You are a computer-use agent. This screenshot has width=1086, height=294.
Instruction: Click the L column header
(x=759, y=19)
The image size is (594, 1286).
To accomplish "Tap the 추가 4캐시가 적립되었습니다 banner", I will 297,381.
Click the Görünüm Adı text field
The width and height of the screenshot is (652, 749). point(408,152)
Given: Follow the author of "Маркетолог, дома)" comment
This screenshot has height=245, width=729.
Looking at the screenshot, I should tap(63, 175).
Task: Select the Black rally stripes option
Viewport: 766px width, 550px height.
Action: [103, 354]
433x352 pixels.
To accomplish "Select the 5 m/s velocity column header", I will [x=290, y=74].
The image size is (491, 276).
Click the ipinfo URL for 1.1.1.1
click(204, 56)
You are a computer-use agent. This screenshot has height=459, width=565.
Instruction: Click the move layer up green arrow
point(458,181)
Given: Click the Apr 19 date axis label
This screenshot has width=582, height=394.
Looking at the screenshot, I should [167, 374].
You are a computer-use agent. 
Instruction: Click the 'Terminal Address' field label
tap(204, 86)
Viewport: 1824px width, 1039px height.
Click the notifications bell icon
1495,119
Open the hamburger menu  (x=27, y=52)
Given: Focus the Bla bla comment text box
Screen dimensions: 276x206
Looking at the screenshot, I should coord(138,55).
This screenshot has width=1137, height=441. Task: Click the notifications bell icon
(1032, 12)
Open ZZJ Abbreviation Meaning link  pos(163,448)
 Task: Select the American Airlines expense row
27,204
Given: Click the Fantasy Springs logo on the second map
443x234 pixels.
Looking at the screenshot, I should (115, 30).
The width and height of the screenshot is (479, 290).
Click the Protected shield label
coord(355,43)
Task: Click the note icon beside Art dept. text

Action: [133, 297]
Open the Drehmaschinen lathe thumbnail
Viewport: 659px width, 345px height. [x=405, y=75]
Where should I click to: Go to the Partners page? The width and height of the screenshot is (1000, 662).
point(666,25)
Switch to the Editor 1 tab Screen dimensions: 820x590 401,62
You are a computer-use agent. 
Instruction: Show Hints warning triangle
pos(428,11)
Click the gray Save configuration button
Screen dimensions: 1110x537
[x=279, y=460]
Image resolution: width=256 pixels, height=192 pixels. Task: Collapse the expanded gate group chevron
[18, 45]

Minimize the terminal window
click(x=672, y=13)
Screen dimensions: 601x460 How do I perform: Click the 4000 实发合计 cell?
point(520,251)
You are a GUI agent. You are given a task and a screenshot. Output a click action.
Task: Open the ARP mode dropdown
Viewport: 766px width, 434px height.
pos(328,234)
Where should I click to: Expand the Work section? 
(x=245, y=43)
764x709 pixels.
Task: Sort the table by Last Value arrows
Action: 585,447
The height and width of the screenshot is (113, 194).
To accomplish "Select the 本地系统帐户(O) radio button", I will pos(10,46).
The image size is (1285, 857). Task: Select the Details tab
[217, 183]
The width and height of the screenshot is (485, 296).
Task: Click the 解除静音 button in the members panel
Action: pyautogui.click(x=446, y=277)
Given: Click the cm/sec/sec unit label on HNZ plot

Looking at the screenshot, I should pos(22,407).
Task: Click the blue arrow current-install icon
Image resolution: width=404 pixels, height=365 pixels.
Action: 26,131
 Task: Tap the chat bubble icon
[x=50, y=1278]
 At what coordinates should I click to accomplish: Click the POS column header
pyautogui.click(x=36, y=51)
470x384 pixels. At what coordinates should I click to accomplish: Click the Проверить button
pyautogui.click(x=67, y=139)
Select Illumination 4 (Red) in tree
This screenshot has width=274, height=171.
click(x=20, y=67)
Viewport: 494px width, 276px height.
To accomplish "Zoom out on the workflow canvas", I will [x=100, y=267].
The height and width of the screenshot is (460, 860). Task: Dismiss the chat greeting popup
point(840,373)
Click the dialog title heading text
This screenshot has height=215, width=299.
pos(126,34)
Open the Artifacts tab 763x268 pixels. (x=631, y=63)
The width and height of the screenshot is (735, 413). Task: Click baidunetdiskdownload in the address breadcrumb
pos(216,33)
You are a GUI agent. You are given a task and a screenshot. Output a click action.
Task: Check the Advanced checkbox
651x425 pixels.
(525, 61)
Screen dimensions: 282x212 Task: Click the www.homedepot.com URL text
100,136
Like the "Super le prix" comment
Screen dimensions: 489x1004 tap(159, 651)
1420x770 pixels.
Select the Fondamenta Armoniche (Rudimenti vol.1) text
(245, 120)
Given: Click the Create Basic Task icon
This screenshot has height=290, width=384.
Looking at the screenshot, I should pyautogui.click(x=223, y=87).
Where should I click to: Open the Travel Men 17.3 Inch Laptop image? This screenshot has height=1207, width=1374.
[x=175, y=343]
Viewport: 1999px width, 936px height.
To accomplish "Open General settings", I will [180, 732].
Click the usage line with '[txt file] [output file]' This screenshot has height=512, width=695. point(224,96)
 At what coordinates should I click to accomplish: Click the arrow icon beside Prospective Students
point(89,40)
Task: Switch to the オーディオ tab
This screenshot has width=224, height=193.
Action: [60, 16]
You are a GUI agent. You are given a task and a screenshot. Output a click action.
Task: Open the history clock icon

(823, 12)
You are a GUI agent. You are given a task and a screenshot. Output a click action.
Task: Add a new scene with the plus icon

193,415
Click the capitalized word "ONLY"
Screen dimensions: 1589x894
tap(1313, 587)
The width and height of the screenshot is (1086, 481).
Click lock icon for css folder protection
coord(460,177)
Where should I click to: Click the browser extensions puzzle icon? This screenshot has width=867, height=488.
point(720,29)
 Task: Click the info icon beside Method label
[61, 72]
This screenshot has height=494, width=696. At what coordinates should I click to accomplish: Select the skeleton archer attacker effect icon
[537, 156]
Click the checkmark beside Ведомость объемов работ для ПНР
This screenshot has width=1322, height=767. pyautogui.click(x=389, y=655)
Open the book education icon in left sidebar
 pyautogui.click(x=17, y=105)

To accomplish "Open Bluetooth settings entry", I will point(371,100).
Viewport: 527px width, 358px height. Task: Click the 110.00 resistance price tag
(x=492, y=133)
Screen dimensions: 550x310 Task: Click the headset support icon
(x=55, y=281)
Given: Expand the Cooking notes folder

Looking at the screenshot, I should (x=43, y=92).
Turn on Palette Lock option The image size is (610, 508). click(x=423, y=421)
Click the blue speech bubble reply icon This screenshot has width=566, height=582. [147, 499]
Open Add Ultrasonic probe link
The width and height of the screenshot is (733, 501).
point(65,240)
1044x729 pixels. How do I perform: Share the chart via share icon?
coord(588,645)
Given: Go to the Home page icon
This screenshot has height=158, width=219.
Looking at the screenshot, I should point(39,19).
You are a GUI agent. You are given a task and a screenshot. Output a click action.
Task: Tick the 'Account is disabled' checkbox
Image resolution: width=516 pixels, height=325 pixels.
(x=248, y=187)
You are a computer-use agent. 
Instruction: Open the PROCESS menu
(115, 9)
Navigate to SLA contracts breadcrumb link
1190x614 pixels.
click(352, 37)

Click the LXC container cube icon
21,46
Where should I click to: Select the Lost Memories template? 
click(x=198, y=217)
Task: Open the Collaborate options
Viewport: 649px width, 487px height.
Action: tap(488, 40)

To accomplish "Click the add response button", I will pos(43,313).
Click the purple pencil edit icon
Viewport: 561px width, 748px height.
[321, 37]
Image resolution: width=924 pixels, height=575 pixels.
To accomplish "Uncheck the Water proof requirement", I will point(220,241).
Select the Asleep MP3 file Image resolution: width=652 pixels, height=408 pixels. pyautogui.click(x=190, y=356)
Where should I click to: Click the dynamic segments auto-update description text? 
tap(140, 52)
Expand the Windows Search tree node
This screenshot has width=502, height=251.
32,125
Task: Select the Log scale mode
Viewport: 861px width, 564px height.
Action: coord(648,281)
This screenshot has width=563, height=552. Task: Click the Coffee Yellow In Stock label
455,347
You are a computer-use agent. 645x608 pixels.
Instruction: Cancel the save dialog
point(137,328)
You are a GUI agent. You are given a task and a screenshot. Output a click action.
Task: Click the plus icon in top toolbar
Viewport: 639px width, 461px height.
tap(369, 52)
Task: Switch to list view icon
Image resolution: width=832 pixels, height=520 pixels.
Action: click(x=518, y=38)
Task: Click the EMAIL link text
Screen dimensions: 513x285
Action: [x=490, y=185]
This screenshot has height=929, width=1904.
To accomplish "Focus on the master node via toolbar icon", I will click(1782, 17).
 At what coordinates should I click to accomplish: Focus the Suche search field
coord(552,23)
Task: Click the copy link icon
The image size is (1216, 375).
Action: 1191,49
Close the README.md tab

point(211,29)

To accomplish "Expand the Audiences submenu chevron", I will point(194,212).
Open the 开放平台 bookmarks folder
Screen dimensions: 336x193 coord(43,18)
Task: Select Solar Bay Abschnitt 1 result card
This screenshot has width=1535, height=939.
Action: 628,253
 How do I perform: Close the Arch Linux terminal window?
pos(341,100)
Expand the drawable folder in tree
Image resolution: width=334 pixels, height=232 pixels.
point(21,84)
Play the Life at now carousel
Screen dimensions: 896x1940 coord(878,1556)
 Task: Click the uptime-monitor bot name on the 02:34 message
■ ■ ■
**Your goal**: Search the records above for "mode" and copy every line that has it.

**Answer to the exercise**:
Task: Open the ARP mode dropdown
Task: Select the Log scale mode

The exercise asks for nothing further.